Document text below:
According to a study by the University of Michigan and the Tokyo University Hospital, American couples begin married life very much in love but grow apart as they get older and have fairly independent lives by the time they retire. Japanese couples in arranged marriages, on the other hand, begin life together as virtual strangers, don't see each other much during the husband's working life, and finally get to know one another after retirement.

One study found that after a couple gets married demands made on women give them little time on their own while there is little change to demands made on men’s time.

In Japanese there are at east 17 words for husband, including otto, papa, uchi no hito and danna, and 65 for wife, including kakaa, nyobo, gusai, tsuma and yama no kamim.

A new law expected to go into full effect in June 2010 allows men to take off time within eight weeks after a child’s birth and to take off a second round of leave at a later date. It also removes the stipulation that bars men with stay-at-home wives to take child care leave. It is thought that even with laws like this on the books few men will take advantage of them because of pressures from the companies they work for.
End of Document text.
Recorded data below:
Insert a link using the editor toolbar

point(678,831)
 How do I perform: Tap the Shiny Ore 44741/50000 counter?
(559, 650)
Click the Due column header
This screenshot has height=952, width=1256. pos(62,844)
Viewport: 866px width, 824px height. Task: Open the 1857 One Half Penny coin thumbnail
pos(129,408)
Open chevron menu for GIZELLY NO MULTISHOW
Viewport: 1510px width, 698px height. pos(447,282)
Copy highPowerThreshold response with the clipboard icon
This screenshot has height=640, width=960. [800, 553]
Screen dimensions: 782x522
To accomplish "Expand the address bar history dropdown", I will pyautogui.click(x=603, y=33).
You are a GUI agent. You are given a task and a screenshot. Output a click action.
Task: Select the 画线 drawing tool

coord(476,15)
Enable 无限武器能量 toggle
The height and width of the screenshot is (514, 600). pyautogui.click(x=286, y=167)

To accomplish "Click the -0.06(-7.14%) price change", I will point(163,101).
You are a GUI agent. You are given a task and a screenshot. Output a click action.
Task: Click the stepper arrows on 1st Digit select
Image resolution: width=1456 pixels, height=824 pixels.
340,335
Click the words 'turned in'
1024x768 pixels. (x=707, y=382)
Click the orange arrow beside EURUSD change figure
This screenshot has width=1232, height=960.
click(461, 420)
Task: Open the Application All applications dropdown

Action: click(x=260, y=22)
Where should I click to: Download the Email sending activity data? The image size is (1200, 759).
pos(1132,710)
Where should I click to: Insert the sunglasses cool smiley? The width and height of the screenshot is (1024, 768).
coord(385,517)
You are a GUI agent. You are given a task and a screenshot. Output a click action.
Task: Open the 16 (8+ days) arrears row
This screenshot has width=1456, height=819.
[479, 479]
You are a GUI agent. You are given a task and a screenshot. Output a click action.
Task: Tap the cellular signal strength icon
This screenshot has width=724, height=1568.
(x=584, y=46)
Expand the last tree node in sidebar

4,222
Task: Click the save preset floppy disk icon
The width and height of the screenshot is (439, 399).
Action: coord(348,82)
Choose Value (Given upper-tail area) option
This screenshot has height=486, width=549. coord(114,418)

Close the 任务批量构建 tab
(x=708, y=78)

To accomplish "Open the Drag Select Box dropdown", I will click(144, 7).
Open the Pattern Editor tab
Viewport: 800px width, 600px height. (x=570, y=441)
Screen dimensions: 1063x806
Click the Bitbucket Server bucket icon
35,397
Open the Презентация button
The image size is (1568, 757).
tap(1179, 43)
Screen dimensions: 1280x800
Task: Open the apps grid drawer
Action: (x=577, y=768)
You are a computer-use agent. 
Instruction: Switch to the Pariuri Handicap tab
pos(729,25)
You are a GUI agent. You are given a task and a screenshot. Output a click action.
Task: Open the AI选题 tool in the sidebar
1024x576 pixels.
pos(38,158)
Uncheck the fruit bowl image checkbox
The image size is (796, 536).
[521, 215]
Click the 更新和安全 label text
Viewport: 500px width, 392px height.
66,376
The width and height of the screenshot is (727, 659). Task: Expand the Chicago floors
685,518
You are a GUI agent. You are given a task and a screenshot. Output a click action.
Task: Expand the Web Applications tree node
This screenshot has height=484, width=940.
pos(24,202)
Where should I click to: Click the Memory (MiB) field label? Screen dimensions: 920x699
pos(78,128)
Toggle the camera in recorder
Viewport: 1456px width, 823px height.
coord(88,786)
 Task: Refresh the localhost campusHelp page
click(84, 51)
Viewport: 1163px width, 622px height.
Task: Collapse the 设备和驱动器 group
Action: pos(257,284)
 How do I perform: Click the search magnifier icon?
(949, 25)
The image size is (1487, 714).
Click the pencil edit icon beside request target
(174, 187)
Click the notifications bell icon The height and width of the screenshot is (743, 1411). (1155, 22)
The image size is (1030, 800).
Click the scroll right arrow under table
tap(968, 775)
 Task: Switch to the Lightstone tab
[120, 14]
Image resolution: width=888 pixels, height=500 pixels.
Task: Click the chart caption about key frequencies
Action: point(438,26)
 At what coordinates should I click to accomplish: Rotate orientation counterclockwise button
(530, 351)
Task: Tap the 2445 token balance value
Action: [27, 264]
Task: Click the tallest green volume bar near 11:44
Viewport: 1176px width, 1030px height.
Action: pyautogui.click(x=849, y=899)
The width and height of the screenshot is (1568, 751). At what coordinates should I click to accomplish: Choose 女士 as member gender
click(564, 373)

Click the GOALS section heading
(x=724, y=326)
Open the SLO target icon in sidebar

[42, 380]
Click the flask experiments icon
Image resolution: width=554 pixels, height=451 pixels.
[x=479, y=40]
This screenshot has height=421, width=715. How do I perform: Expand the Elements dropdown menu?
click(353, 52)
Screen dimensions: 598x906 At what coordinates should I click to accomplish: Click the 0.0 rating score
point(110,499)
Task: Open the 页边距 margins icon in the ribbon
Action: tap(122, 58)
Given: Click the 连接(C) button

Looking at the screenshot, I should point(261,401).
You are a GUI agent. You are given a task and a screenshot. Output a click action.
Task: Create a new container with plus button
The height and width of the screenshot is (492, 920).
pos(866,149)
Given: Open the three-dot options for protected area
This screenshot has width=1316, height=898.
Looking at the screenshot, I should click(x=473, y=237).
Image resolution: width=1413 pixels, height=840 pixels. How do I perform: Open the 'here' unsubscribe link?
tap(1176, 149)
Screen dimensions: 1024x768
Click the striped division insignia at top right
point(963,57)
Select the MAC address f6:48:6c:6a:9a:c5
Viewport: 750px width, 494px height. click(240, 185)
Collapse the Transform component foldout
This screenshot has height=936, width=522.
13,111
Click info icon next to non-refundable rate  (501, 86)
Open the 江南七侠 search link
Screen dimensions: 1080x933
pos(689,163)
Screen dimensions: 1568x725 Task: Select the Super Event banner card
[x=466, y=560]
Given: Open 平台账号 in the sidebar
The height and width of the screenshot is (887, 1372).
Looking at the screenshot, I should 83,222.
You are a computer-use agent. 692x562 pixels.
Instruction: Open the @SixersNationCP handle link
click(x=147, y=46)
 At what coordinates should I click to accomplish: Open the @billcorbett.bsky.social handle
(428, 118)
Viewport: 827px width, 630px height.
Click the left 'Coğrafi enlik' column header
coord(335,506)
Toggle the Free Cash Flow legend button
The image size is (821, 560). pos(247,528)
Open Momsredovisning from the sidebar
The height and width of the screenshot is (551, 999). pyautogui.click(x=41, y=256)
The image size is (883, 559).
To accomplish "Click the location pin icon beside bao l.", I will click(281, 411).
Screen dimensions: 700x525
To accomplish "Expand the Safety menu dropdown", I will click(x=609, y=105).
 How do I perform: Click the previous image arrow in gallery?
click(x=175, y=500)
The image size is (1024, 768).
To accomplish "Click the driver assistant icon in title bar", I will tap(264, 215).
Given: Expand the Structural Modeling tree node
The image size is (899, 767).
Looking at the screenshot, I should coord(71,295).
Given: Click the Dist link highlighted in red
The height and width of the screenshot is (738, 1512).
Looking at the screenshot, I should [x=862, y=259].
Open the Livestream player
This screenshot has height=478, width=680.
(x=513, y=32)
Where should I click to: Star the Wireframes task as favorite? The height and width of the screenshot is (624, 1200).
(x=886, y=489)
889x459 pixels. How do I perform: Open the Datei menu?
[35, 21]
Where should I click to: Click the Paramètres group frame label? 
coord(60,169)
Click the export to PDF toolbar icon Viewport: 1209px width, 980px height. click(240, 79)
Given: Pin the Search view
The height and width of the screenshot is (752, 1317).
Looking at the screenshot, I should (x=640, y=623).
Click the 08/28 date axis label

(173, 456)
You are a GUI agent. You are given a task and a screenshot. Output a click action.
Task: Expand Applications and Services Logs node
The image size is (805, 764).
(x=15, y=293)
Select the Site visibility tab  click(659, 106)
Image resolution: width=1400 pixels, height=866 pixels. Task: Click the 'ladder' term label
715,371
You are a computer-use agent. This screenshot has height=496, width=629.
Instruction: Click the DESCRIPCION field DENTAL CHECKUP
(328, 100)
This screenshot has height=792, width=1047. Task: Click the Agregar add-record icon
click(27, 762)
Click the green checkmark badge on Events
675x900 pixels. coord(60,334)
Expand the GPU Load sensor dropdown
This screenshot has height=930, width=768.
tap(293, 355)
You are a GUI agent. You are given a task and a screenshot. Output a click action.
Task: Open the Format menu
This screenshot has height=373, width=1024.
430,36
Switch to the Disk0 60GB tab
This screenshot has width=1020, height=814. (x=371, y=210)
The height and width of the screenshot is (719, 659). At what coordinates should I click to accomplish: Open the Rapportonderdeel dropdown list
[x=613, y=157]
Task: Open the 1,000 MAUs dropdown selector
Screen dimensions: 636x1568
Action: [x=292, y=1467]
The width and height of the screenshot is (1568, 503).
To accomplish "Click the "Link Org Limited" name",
End of Recorded data.
Reproduce the passage from the text on married life in Japan, starting at "One study found" and ending at "yama no kamim.".

One study found that after a couple gets married demands made on women give them little time on their own while there is little change to demands made on men’s time.

In Japanese there are at east 17 words for husband, including otto, papa, uchi no hito and danna, and 65 for wife, including kakaa, nyobo, gusai, tsuma and yama no kamim.